Clinton usually targets women voters in her appearances. But in Colorado, the former secretary of state and likely presidential candidate in 2016, spoke about how fortunate she felt to be born in America and the message she hopes to be able to leave with children.
The personal remarks, while focused on turning out voters for Democrats Mark Udall, John Hickenlooper and Andrew Romanoff, sounds a great deal like a presidential candidate and resembled a message Clinton could use should she run for president.
"I have had a great set of experiences. I have been very fortunate in my life, but the most fortunate thing besides the parents to whom I was born, is that I was born in America," Clinton said. "I, from the moment of my birth, was blessed because of that. And I grew up believing with all my heart that if I worked hard, if I did was I was supposed to do, go to school, get an education, that I would have opportunities that were never available to my mother."
Clinton added, "Indeed that came true for me. I don't want that ever to be lost. I want everyone in this room to be able to look at any baby, any child and truthfully say, 'You have the same right to the American dream that I did.'"
This was Clinton's second trip to Colorado in a week. She spent a few hours with Udall last week at a private fundraiser and at a local coffee shop and market to meet voters.
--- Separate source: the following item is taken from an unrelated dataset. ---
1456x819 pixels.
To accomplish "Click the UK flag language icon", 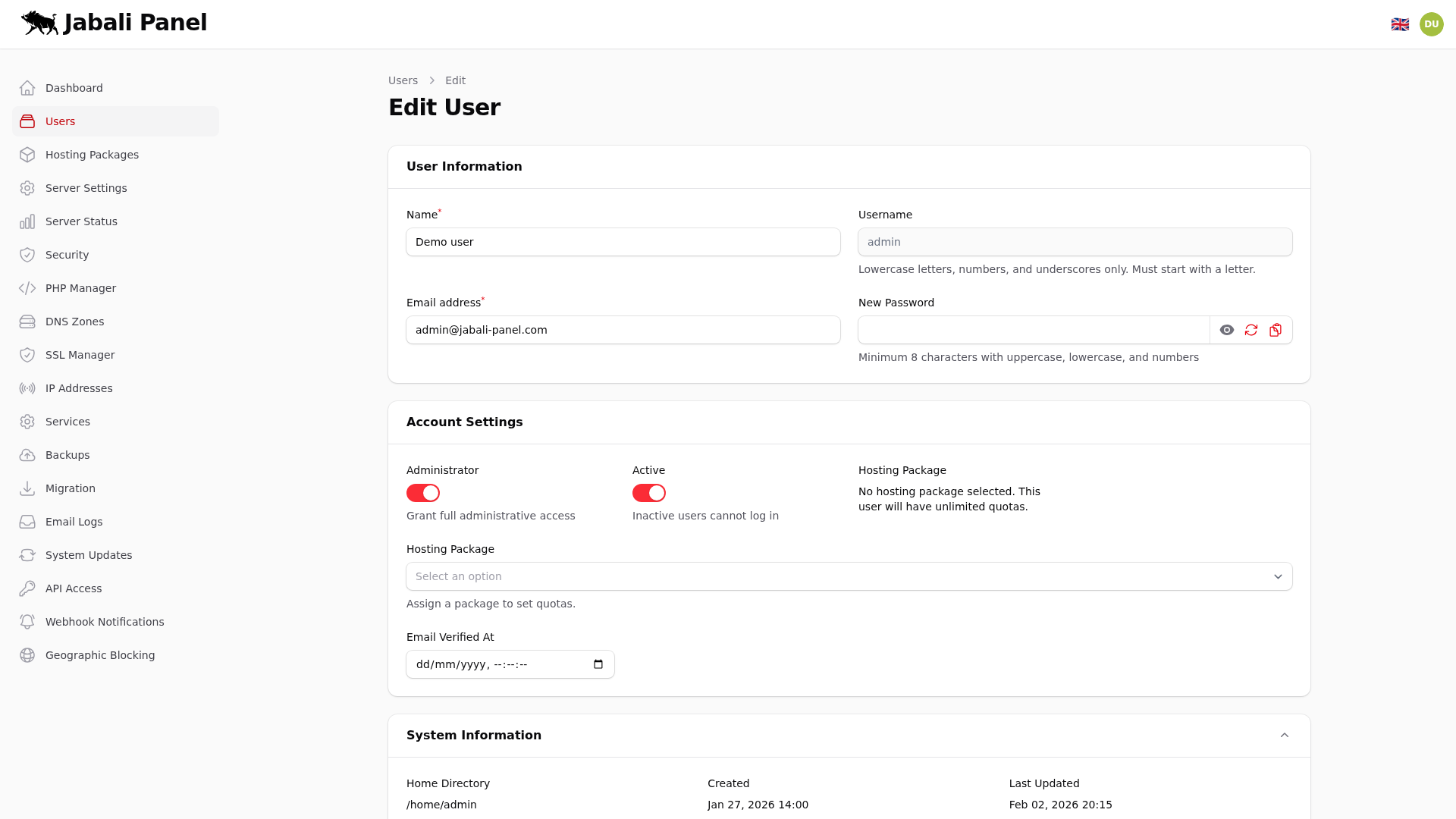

Udall is in a tight race with Republican Rep. Cory Gardner, who some polls have slightly ahead.
"The only poll that counts is that poll on election day," Udall said, warming up the crowd for Clinton by using a tried-and-true campaign cliche.
Democrats in the state and nationally see Clinton as someone who can turn out women in Colorado, a key demographic that some experts see the election turning on.
"This election is important to everybody, but it is especially important to the women of Colorado," Clinton said, touching upon a woman's right to choose, personhood laws and availability of birth control - all topics the race between Udall and Gardner have focused on.
"Women's rights here at home and around the world are clearly at risk," Clinton said, arguing those rights "are like the canaries in the mine."
Although Clinton was there to endorse Democrats and increase excitement, her presidential aspirations weren't far from the minds of many.
Before Clinton went on, Romanoff tried to pep up the crowd by asking, "Are you ready to hear from the next president of the United States?"
Even Udall got into the hinting at 2016 action when he said, "I think we hope she [Hillary Clinton] is going to come back over the next few years."